Firstly, the syscall lacks basic syscall design: e.g. it allows the
global setting of VM policy for unprivileged users. (!) [ Imagine an
Oracle installation and a SAP installation on the same NUMA box fighting
over the 'optimal' setting for this flag. What will they do? Will they
try to set the flag to their own preferred value every second or so? ]

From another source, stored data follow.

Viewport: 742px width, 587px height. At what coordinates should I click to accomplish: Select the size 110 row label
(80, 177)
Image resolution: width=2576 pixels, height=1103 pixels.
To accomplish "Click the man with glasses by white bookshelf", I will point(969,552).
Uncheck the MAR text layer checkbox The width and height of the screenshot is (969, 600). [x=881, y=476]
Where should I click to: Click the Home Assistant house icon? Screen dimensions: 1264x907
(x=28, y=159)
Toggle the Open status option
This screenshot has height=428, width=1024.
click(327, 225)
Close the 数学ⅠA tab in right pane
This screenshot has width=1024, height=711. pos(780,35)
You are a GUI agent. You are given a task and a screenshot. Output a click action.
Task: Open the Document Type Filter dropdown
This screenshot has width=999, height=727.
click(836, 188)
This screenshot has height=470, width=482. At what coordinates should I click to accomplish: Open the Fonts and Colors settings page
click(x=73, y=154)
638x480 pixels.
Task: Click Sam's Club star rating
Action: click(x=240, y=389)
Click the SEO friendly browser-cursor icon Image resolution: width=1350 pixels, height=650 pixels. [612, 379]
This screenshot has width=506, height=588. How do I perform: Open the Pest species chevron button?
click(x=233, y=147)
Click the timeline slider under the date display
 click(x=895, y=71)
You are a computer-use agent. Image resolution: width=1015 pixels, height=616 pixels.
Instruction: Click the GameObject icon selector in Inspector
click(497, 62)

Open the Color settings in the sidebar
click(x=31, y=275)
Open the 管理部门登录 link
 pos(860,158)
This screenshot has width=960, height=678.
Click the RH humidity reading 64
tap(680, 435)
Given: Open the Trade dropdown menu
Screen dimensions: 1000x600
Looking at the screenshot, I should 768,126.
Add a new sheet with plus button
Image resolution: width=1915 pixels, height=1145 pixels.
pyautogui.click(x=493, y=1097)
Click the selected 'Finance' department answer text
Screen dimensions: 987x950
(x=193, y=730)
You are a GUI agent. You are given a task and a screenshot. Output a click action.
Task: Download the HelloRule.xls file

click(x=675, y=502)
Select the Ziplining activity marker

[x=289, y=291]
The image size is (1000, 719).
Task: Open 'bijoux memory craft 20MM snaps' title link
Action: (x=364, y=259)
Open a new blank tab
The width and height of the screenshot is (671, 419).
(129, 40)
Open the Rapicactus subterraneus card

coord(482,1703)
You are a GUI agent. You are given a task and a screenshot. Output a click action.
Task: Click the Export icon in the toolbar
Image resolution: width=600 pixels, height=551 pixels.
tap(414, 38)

Secondly, it was added based on a single datapoint from Martin:
http://marc.theaimsgroup.com/?l=linux-mm&m=111763597218177&w=2
where Martin characterizes the numbers the following way:
' Run-to-run variability for "make -j" is huge, so these numbers aren't
terribly useful except to see that with reclaim the benchmark still
finishes in a reasonable amount of time. '
in other words: the fundamental problem has likely not been solved, only
a tendential move into the right direction has been observed, and a
handful of numbers were picked out of a set of hugely variable results,
without showing the variability data. How much variance is there
run-to-run?
I'd really suggest to first walk the walk and see what's needed to get
stable & predictable kernel compilation numbers on that NUMA box, before
adding random syscalls to tune a particular aspect of the VM ... which
approach might not even matter once the whole picture has been analyzed
and understood!
The third, most important point is that the syscall exposes VM tuning
internals in a completely unstructured way. What sense does it make to
have a _GLOBAL_ per-node setting for 'should we go to another node for
reclaim'? If then it might make sense to do this per-app, via numalib or
so.
The change is minimalistic in that it doesnt remove the syscall and the
underlying infrastructure changes, only the user-visible changes. We
could perhaps add a CAP_SYS_ADMIN-only sysctl for this hack, a'ka
/proc/sys/vm/swappiness, but even that looks quite counterproductive
when the generic approach is that we are trying to reduce the number of
external factors in the VM balance picture.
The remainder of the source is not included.